Tomasz Skory: Dzięki czemu można było zwyciężyć komunizm? Dzięki temu, że Jan Paweł II wiedział po prostu jak jest za „żelazną kurtyną”, czyli wiedział coś, czego nie wiedział żaden z jego poprzedników?

Andrzej Grajewski: Tak. To jest oczywiście bardzo istotne doświadczenie, ponieważ Ojciec Święty wiedział, że komunizm to nie jest siła idei a siła przemocy. Na Zachodzie wtedy i dzisiaj były swego rodzaju zakłamane przekonania, że socjalizm jest siłą dzięki swej atrakcyjności ideowej i dzięki temu, że stanowi alternatywę dla rozwoju ludzkości. Karol Wojtyła, a potem Jan Paweł II, wiedział, że nie jest to alternatywa, że jest to fałszywa droga. Z taką diagnozą przyjechał już do Rzymu. Napisał to wprost w swej książce „Pamięć i tożsamość”. To dawało mu rozeznanie, gdzie są najważniejsze źródła siły przemiany tego systemu. Tym źródłem był naród, lud i do niego kierował przesłanie, a nie jak to było wcześniej, gdy próbował kunsztownej gry w ramach tak zwanej dyplomacji z rządzącymi. Oczywiście tego on również nie lekceważył, przecież twórca polityki wschodniej kardynał Casaroli dalej realizował swoje misje. Potem został nawet sekretarzem stanu, ale jednocześnie zmieniły się wektory tych działań. Jeżeli w poprzednim okresie punktem odniesienia byli rządzący, to od czasów Jana Pawła II punktem odniesienia był naród. W czasie wizyty w Polsce Jan Paweł II mówił do narodu, a nie do Gierka czy do KC. Na tym polegała ta jakościowa przemiana. To samo było w czasie wszystkich innych wystąpień do przedstawicieli Europy Środkowej, do biskupów, którzy przyjeżdżali. On im dawał silne oparcie: „Musicie być silni. Musicie dawać świadectwo, a ja was w każdej chwili obronię.” Jeszcze jedna istotna zmiana w polityce watykańskiej: w poprzednim okresie Paweł VI dopuszczał sytuację, że wyświecani na biskupów byli ludzie, co do których jakości sama Stolica Apostolska nie była przekonana. Uznano, że mniejszym złem jest słaby biskup niż sytuacja, żeby biskupa w ogóle nie było. Jan Paweł II przyjął zasadę, że lepiej, aby ten wakat się przedłużał, niż gdyby funkcję biskupa sprawował ktoś, kto ten urząd pełni w sposób niegodny. Dlatego, np. nie było w pewnym okresie nominacji w całej Europie Środkowo-Wschodniej, zwłaszcza w Czechosłowacji. Nie było biskupów, ponieważ władza chciała wysuwać księży, którzy byli z ruchu „księży patriotów”, a Stolica Apostolska powiedziała „nie”. Dzisiaj ten bilans uwzględniający poprzednie decyzje jest trudny, skomplikowany. Jan Paweł II powiedział: „Nie. Przede wszystkim musi być świadectwo. Biskup musi być człowiekiem Kościoła od początku do końca.” Wierni widząc takiego biskupa, oczywiście mieli inne oparcie.

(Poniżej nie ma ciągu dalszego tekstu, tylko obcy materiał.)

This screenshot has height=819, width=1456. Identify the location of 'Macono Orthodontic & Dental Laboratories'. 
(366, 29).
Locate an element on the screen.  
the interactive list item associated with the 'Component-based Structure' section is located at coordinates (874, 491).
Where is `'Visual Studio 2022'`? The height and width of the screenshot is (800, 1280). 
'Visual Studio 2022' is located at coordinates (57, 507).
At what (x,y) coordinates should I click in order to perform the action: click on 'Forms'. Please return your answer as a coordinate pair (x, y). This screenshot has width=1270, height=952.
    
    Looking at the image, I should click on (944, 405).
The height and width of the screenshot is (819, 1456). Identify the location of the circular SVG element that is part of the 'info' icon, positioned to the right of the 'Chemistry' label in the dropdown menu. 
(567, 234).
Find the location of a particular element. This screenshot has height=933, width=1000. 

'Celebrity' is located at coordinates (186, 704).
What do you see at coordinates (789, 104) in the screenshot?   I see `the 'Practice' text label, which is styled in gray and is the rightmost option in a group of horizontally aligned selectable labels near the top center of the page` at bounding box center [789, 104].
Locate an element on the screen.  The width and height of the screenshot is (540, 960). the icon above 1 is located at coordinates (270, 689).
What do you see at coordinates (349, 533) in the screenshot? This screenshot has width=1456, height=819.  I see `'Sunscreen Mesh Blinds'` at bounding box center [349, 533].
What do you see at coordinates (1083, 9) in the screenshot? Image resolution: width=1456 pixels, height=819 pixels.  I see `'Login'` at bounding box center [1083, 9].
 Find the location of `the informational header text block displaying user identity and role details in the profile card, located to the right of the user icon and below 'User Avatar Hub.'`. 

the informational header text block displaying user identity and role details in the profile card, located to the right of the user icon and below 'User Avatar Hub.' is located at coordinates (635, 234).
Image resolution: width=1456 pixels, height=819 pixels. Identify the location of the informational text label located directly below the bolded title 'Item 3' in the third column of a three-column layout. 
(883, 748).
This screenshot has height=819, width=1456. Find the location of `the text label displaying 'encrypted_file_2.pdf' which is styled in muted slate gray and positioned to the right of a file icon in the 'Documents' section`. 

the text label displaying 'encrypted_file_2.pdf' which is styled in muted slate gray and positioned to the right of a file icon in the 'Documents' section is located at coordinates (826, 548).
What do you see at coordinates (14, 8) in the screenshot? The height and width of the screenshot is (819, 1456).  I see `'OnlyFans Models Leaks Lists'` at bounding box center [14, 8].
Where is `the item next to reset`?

Tomasz Skory: Tak, być może demontaż komunizmu udał się też dzięki zawstydzaniu Zachodu, bo za czasów Jana Pawła II Kościół był jedyną potężną instytucją świata – otwarcie, choć uparcie było to przemilczane - występującą przeciwko jałtańskiemu podziałowi świata i Europy, takiemu podziałowi, na który Europa Zachodnia się godziła?

Andrzej Grajewski: Tak. Ten pontyfikat w sposób wyraźny powiedział, że nie zgadza się na ten system. Pierwsze orędzie z tego przemówienia w czasie mszy inaugurującej pontyfikat: „Otwórzcie drzwi Chrystusowi ponad podziałami, ponad granicami”. Potem papież w swych kolejnych przemówieniach, które odnoszą się do Europy, nagle zaczyna przypominać narody, które były zapomniane. Żelazna kurtyna była nie tylko granicą polityczną, ale także kulturową. Dla Europy Zachodniej wszystko, co było poza tym obszarem, praktycznie nie istniało. Jeżeli się weźmie np. podręczniki historii z okresu wcześniejszego, to jest to głównie historia Europy Zachodniej. Europa Środkowa, Wschodnia, Rosja – to gdzieś tam na obrzeżach. Rosja może trochę więcej. Ten płaszcz między Zachodem a Rosją praktycznie nie funkcjonował. To była wszystko strefa sowiecka. I nagle w kolejnych swych przemówieniach Jan Paweł II mówi do narodów. To wielkie przemówienie w Gnieźnie, gdy grupa czeskich pielgrzymów podnosi transparent: „Ojcze Święty nie zapomnij o swych czeskich dzieciach.” On spontanicznie zmienia swe przemówienie, mówiąc: „Jak to ja? Słowianin z tej ziemi miałbym zapomnieć? Nigdy nie zapomnę! Nie zapomnę tych narodów, których dziedzictwo musi być wniesione do wspólnej Europy.” To jest również zmiana optyki, która nakazuje mężom stanu w Europie Zachodniej, a również tamtym społeczeństwom, zobaczyć, że za „żelazną kurtyną” to nie jest jakaś anonimowa strefa sowiecka. Są tam narody z własną historią, tożsamością, których przykładami są święci istniejący tam już od setek lat. Te narody chcą wolności i te narody chcą przemawiać własnym prawem. On może nie artykułował od razu, że chcą wolności, ale na pewno mówi: „Należy się wolność religii, wolność Kościołowi na tamtym obszarze”.

Tomasz Skory: Świat ceni siłę i Kościół tej siły dowiódł dzięki Janowi Pawłowi II nazywanemu już „Wielkim”.